§ WORK ITEM:
Across the entries below, tally every line that holds the string "next" and reply with the number only.

§ Dataset items:
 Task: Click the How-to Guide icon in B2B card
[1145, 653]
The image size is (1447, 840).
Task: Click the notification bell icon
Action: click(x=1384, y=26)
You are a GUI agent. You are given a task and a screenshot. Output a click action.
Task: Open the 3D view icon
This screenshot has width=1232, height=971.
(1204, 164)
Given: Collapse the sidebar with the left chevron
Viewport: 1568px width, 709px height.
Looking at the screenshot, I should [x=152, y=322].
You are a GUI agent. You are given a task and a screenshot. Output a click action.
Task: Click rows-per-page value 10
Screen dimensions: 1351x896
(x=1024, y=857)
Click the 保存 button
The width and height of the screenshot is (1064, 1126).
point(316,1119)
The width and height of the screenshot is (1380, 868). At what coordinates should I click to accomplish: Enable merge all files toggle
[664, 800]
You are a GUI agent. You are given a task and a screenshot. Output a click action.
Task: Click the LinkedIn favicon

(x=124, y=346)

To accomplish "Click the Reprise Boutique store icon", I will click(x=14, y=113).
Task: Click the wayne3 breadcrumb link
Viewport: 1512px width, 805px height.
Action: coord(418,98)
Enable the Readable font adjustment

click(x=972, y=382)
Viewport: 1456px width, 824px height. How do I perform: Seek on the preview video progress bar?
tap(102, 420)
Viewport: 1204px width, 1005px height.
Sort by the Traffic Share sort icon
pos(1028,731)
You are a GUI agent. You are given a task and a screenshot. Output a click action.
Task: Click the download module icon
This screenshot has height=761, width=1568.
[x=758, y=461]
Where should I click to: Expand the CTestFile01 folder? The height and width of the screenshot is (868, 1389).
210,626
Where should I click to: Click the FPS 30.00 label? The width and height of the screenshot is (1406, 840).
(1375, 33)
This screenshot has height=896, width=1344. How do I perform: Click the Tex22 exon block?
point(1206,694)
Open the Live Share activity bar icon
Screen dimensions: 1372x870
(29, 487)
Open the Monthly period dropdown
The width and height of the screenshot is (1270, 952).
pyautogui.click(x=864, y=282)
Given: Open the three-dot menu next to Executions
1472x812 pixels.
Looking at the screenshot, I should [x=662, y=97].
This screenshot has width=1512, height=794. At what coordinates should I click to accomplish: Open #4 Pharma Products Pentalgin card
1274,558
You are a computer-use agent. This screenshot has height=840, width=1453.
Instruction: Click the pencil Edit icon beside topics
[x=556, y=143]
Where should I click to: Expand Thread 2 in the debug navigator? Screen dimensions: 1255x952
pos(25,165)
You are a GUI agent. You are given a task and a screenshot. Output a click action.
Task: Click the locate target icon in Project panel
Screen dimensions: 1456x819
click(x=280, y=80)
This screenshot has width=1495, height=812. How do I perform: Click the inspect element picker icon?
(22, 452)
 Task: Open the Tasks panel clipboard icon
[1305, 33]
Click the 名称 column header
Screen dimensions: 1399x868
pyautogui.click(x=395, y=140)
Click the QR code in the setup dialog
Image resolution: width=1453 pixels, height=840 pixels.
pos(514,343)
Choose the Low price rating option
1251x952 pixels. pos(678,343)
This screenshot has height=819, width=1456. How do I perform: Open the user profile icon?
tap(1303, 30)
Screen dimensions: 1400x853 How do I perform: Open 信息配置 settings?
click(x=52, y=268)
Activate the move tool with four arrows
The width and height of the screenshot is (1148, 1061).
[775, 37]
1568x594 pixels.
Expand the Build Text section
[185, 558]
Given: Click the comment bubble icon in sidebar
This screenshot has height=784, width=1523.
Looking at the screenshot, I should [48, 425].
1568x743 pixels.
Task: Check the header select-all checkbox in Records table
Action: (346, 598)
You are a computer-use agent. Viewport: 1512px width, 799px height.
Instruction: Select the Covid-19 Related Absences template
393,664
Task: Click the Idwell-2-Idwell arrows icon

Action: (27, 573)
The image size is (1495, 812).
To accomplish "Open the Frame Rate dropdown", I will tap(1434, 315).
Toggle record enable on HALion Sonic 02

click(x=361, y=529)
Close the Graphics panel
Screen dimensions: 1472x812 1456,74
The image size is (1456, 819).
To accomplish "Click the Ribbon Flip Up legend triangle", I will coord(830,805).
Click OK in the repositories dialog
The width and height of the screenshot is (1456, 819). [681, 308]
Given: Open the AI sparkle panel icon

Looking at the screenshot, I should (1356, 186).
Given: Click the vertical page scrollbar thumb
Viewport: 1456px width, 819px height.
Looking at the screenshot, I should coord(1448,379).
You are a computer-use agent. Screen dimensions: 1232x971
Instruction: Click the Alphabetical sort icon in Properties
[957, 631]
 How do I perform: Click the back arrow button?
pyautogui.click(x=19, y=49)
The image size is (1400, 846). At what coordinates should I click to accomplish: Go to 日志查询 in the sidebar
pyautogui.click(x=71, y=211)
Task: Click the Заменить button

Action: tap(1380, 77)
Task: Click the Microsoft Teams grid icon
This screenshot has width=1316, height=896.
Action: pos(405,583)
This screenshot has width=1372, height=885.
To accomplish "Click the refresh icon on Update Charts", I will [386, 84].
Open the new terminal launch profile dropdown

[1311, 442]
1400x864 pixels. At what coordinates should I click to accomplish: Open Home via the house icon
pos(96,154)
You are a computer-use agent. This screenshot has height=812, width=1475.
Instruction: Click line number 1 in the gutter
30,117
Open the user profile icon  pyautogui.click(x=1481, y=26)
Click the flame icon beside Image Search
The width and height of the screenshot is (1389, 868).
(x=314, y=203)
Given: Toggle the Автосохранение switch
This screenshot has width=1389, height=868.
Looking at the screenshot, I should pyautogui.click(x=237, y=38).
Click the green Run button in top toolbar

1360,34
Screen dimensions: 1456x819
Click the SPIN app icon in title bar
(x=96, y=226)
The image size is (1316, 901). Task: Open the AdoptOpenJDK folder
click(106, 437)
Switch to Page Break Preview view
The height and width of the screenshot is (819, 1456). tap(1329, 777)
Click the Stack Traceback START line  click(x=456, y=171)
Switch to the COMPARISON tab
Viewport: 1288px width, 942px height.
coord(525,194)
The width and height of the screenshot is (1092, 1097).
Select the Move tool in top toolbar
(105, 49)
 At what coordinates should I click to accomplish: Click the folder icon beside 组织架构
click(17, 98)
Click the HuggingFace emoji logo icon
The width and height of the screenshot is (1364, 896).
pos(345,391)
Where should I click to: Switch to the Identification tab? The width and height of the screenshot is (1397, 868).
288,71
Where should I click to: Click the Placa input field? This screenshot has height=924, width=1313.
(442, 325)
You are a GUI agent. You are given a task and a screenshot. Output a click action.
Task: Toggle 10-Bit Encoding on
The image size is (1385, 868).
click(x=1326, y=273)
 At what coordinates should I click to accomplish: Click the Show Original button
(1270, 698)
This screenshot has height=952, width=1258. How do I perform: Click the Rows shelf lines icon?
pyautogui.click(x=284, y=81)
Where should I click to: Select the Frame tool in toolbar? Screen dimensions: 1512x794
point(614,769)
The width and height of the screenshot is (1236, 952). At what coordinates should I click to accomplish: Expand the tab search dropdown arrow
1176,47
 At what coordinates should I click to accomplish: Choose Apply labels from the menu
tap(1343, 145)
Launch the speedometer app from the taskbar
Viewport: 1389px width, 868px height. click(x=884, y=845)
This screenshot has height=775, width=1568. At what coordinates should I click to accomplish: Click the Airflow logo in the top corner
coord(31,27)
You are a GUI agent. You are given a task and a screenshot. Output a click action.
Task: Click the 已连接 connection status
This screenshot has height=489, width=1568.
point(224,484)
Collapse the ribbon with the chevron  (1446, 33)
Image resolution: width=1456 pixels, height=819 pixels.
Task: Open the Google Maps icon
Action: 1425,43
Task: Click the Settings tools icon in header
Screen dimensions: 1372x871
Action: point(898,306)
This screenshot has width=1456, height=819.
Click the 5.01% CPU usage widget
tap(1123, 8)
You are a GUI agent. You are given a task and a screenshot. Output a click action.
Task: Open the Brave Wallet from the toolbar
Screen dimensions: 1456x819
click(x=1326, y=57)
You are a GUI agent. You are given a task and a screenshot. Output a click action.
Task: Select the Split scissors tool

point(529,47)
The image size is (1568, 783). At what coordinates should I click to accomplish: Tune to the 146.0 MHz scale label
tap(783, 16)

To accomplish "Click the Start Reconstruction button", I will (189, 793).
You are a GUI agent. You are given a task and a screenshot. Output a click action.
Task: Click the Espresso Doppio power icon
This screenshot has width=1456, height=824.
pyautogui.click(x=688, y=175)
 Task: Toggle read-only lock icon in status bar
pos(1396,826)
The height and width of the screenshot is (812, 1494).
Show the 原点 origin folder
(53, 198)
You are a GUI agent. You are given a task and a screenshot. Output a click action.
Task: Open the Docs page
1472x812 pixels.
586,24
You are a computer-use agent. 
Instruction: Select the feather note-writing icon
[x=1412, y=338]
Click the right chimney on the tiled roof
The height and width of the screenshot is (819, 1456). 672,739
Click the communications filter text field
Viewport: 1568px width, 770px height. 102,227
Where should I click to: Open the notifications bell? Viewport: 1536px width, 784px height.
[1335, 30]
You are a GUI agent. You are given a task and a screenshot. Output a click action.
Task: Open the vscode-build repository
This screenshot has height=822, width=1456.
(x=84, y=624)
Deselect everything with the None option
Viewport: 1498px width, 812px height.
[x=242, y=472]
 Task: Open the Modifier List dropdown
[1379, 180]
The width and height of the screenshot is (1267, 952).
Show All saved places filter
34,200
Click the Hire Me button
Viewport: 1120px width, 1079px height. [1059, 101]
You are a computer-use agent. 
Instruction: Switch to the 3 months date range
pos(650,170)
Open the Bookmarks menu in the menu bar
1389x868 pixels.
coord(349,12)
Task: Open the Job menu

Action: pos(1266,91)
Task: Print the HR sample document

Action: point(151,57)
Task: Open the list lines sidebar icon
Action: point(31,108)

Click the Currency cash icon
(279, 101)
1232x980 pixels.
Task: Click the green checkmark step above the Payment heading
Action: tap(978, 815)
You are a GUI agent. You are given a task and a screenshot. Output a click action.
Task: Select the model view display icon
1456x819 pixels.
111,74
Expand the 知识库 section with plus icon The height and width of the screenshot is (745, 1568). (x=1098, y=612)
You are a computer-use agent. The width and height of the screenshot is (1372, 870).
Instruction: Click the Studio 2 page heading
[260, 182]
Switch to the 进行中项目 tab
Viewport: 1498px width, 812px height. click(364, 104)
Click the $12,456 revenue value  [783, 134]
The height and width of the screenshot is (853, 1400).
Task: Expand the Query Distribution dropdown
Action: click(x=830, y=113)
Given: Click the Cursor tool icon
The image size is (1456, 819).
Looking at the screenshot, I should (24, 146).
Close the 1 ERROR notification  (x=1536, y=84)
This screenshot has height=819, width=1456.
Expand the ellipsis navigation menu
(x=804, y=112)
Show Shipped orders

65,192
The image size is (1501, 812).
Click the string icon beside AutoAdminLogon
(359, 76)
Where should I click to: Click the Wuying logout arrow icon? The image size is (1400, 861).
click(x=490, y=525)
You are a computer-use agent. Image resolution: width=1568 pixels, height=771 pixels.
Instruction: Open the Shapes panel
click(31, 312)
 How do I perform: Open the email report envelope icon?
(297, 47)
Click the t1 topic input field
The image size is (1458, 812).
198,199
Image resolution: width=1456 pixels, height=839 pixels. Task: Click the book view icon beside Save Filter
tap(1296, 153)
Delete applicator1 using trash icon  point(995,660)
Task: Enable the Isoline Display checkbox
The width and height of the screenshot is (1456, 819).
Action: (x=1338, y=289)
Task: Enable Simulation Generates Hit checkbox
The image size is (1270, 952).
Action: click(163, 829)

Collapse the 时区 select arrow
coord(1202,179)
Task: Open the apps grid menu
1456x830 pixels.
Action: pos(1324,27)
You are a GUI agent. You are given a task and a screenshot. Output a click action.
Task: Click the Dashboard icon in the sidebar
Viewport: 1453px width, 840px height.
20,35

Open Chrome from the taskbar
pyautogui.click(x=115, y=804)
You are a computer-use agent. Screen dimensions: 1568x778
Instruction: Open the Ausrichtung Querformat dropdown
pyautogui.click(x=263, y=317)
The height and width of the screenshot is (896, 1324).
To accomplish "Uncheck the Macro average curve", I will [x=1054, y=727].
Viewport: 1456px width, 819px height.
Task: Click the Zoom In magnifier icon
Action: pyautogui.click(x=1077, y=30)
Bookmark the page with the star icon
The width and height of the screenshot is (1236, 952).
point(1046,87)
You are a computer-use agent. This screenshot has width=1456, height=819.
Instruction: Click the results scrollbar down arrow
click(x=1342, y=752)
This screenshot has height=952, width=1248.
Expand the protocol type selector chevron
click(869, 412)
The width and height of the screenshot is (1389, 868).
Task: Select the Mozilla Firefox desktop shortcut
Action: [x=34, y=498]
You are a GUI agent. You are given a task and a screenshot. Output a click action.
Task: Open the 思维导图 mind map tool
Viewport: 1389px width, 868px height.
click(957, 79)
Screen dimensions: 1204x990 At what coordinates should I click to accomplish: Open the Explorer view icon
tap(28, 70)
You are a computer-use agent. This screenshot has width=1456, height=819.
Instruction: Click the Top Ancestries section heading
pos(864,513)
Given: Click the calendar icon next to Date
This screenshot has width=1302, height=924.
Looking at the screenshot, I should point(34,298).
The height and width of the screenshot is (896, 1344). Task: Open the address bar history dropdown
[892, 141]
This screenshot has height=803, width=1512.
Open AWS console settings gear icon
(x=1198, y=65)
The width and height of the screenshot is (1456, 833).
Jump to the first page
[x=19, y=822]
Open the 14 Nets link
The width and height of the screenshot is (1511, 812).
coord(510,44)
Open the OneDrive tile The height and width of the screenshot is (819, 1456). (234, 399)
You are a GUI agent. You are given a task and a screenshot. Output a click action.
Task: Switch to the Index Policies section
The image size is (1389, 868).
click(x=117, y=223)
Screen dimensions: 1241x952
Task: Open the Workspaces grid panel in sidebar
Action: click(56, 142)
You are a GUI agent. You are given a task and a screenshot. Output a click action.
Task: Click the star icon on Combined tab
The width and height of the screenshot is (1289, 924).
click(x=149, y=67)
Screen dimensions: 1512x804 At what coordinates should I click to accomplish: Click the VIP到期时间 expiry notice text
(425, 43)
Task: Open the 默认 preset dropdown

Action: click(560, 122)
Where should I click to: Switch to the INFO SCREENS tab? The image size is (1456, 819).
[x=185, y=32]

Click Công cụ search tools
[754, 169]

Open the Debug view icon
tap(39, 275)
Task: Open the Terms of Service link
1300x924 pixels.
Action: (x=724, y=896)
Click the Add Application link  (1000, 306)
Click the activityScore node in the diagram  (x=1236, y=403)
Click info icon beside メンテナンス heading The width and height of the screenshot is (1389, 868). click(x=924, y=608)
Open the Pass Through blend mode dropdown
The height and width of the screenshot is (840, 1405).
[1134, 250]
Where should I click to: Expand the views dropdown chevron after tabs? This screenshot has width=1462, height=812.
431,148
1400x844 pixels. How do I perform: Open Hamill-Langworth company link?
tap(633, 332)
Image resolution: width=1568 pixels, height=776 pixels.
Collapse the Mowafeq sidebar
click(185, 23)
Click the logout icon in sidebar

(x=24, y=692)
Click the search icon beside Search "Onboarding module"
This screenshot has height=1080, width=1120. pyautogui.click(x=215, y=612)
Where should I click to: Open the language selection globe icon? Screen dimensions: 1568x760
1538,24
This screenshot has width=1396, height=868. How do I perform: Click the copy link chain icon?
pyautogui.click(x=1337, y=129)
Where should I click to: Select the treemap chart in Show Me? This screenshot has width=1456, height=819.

§ RESPONSE:
2